Jam menunjukkan pukul 12 malam, tampak di balik sebuah jendela kaca kamar yang mengembun, terlihat monitor komputer yang masih menyala. Azril seorang anak berusia 15 tahun, duduk terpaku di depan layarnya dengan konsol gim dan perangkat jemala yang melingkar di kepalanya. Dia sedang asyik menekan tombol-tombol pada konsol gimnya, ia tenggelam dalam petualangan yang tampak lebih nyata daripada hidupnya. Setiap bunyi serangan dan efek suara yang menyalur dari perangkat jemalanya yang membuat petualangan terasa semakin realistis. Hujan tak lebih hanya sekedar latar belakang, gemuruhnya seolah tak di dengar. Tenggelam ke dalam dunia yang ia buat.
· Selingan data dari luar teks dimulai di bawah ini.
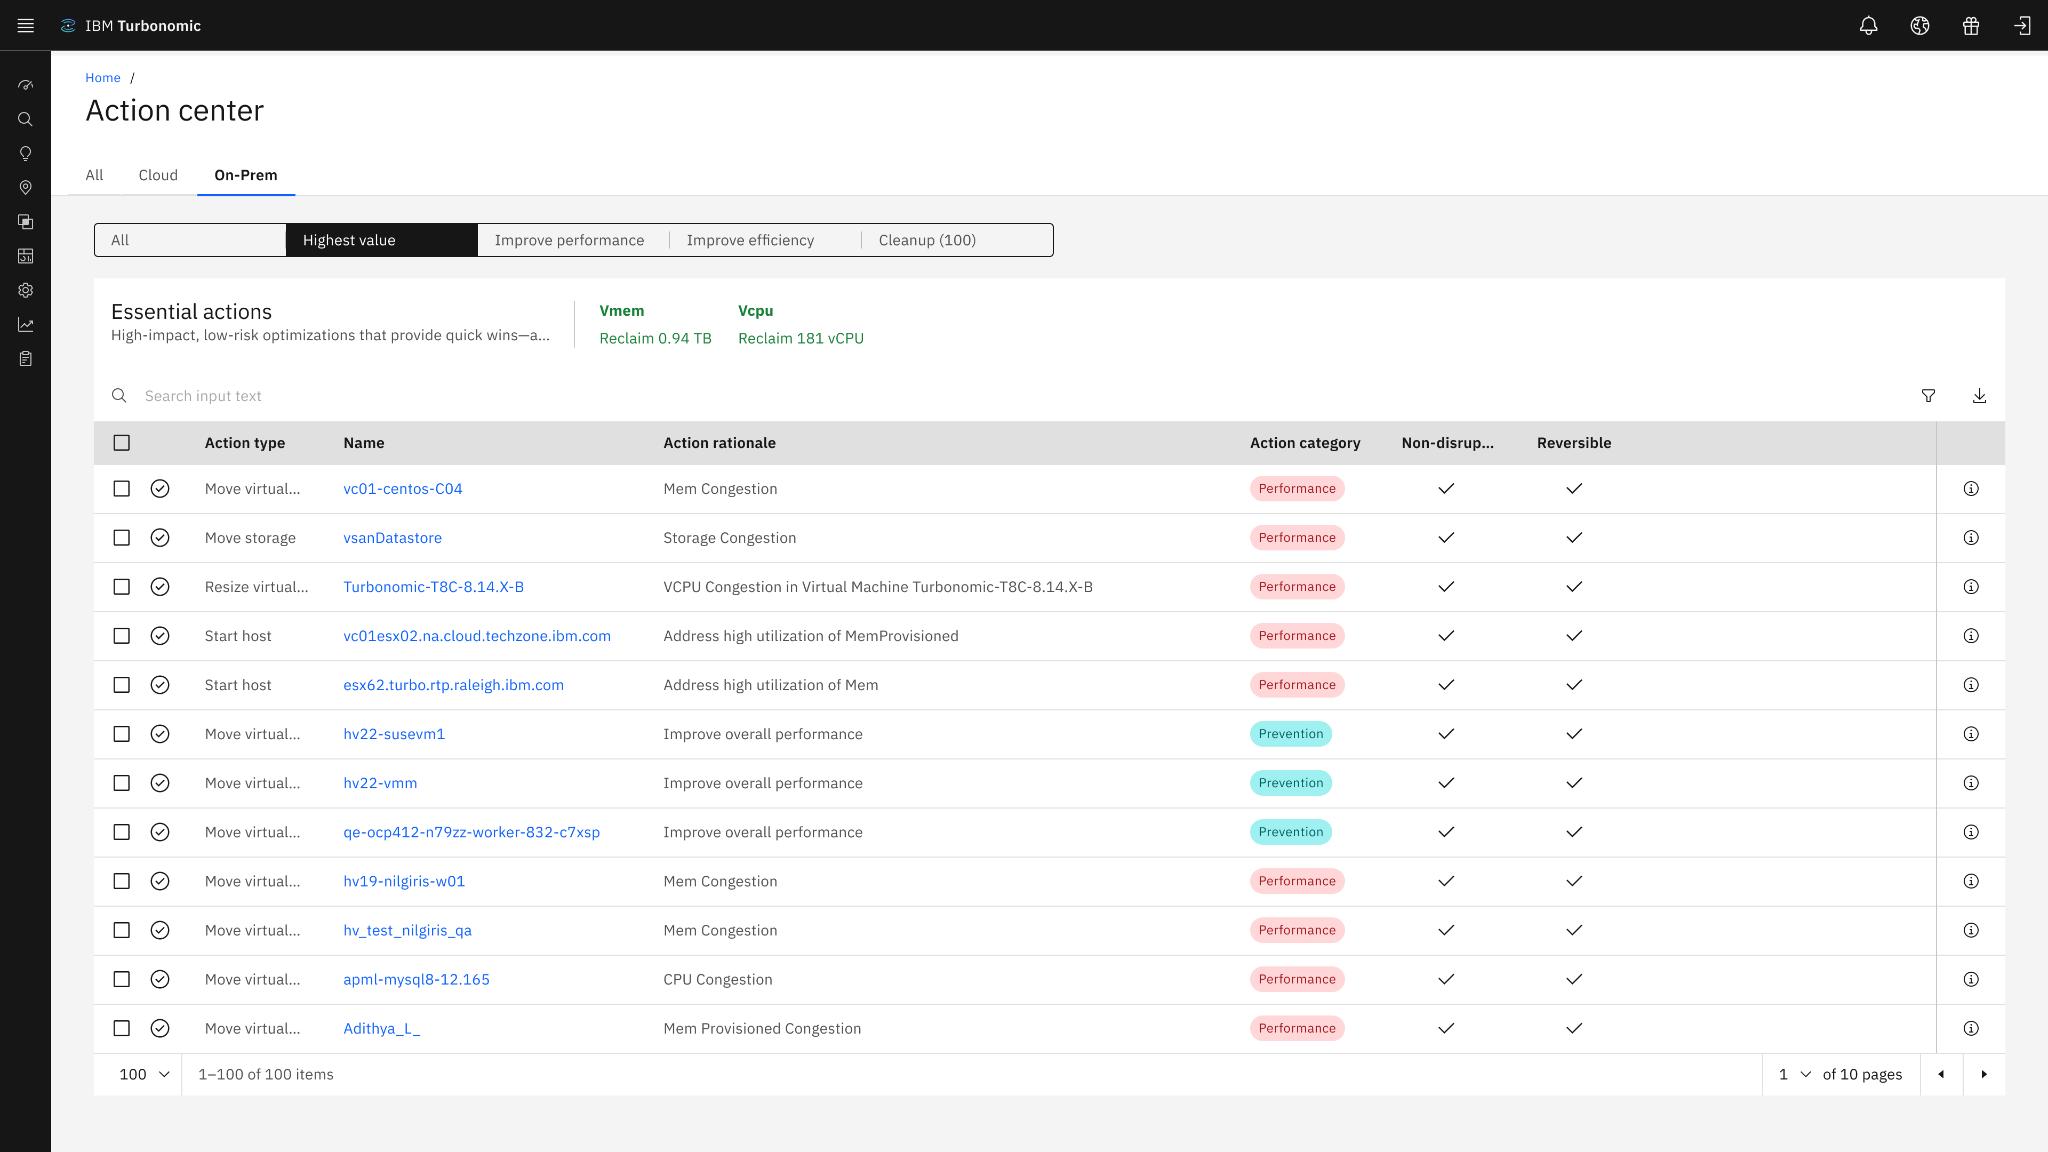Open settings gear in left sidebar
Viewport: 2048px width, 1152px height.
click(26, 291)
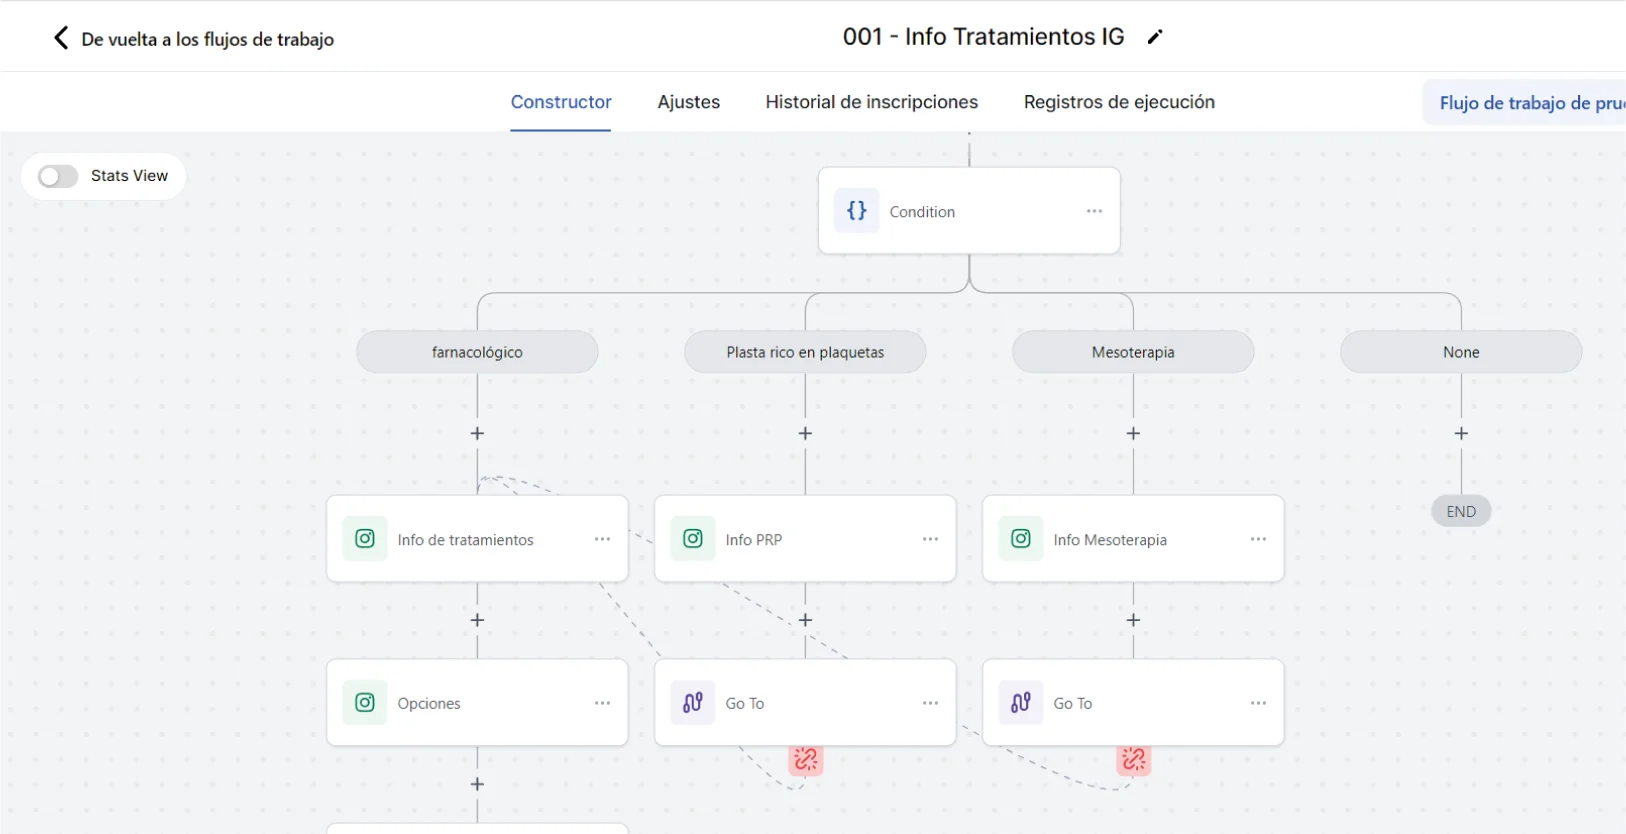Click the Condition node's curly braces icon

[857, 211]
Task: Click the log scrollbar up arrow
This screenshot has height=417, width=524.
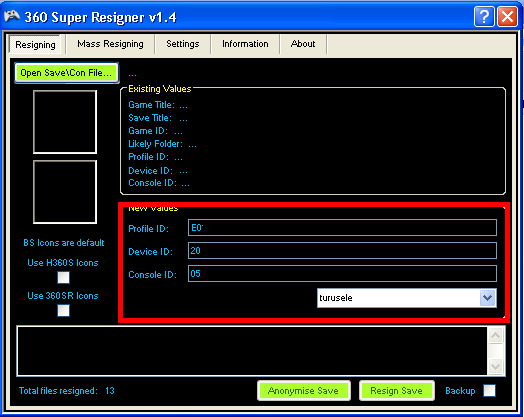Action: 496,335
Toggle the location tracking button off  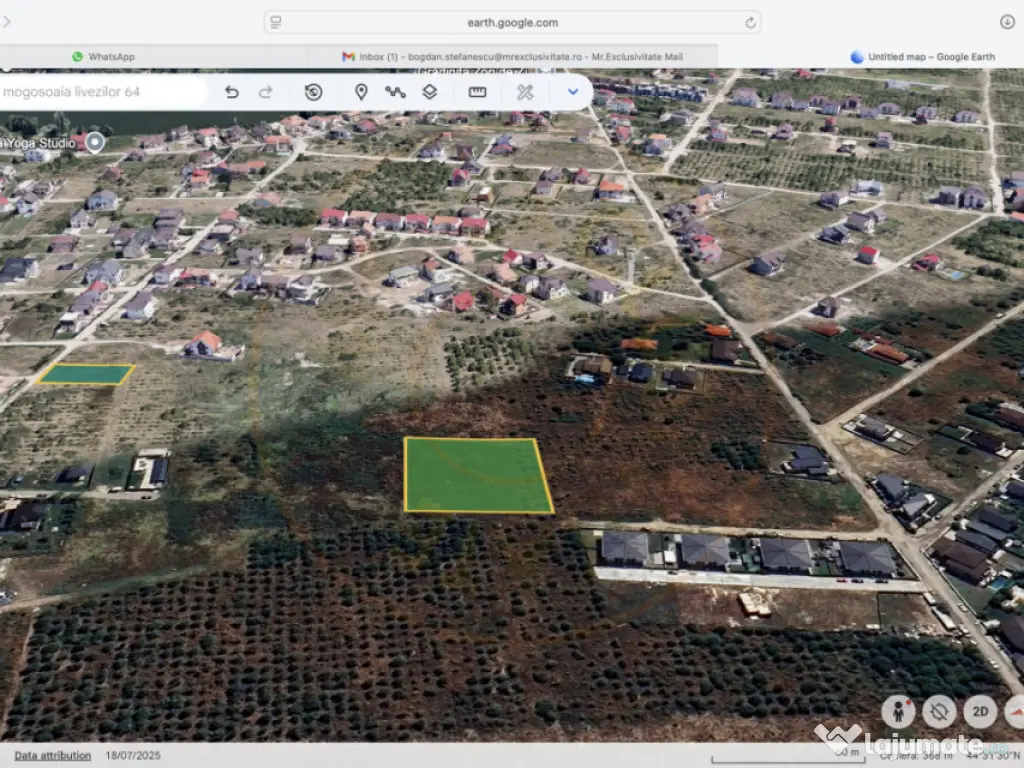point(939,711)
Di dunia yang modern ini semua dapat terhubung dengan mudah. Teknologi memfasilitasi penyebaran gim online. Semua orang dapat terhubung dan berpartisipasi dalam gim global. Awalnya itu hanya hobi yang dia lakukan saat waktu luang. Namun seiring waktu Azril mulai kecanduan.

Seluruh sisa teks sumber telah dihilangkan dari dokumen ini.